US District Judge Robert Payne in Richmond, Virginia, declined to dismiss the racketeering and fraud allegations against the Los Altos, California-based Rambus.
Infineon filed the counterclaims after Rambus sued last year, alleging Europe's biggest chipmaker infringed four US patents for DRAM designs.
Payne last week threw out Rambus' patent-infringement claims against Infineon.
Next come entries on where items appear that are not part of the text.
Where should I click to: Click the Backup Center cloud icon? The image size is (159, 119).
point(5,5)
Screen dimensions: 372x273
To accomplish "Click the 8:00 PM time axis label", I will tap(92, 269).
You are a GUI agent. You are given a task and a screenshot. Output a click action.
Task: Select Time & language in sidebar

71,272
Closing arguments on the remaining Infineon counterclaims against Rambus are scheduled to begin today.
"Infineon is seeking to get Rambus' patents declared unenforceable as a result of Rambus' misconduct at [the Joint Electronic Device Engineering Council]," which could result in firms now paying royalties to stop paying, chip-industry analyst Mark Edelstone of Morgan Stanley Dean Witter said.
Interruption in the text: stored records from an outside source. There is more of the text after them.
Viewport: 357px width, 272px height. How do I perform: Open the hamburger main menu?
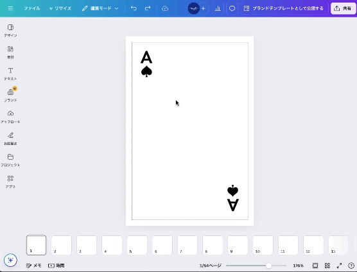click(10, 8)
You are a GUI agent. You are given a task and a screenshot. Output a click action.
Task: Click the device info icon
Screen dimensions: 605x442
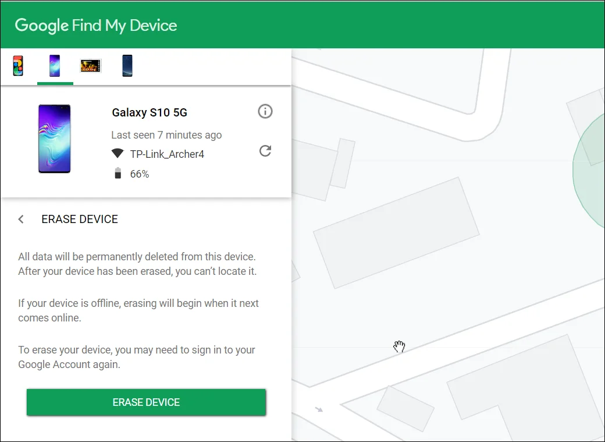point(265,111)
Infineon alleges in its complaint that Rambus "intentionally misled" members of the standards committee, which "promulgated standards that Rambus now claims are covered by its patents."
"We participated in JEDEC but did nothing that was against the rules or anything that we felt was improper," Rambus Chief Financial Officer Gary Harmon said.
Had Rambus proven Infineon infringed its patents, analysts said it might have been in a position to collect as much as US$1 billion in license fees and royalties from other companies.